Document passage.
★ ★ ★ ★

I think that we *could* close and reopen the MIDX via a call to
close_object_store() (which dispatches a call to close_midx(), before
NULL-ing out o->multi_pack_index) and then calling prepare_packed_git()
or similar.

But I'm not aware of any such codepaths that deal with pack reuse and
calling nth_bitmapped_pack that would do such a thing, so I think that
we're OK here.

★ ★ ★ ★

Available data.
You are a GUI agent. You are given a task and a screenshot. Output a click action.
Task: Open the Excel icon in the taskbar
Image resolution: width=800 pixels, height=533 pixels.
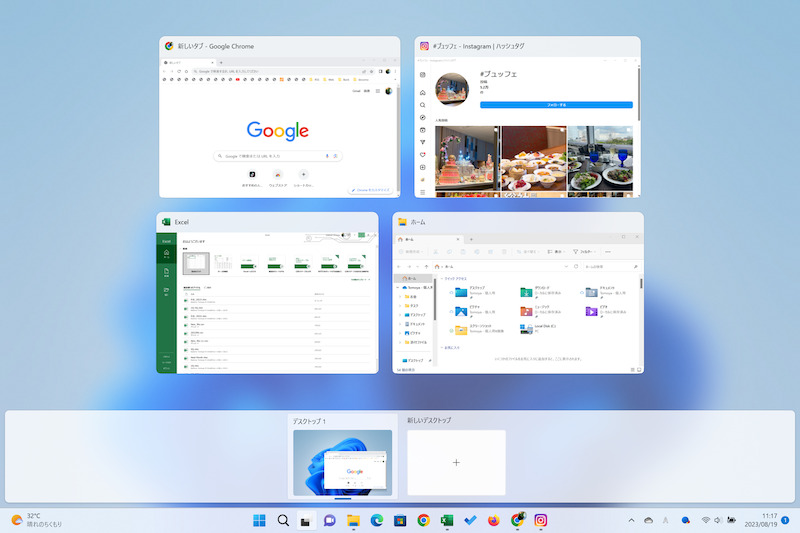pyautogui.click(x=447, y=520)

★ ★ ★ ★

To do.
1. Answer these from the passage on reopening the MIDX:
(a) Which function dispatches a call to close_midx()?
(b) What gets NULL-ed out after that call?
(c) Besides pack reuse, what does the writer name as part of the codepaths they are not aware of?
2. In the passage on reopening the MIDX, write out the text from "But I'm not" to "we're OK here.", word for word.

Final answers.
1.
(a) close_object_store()
(b) o->multi_pack_index
(c) Calling nth_bitmapped_pack

2.
But I'm not aware of any such codepaths that deal with pack reuse and
calling nth_bitmapped_pack that would do such a thing, so I think that
we're OK here.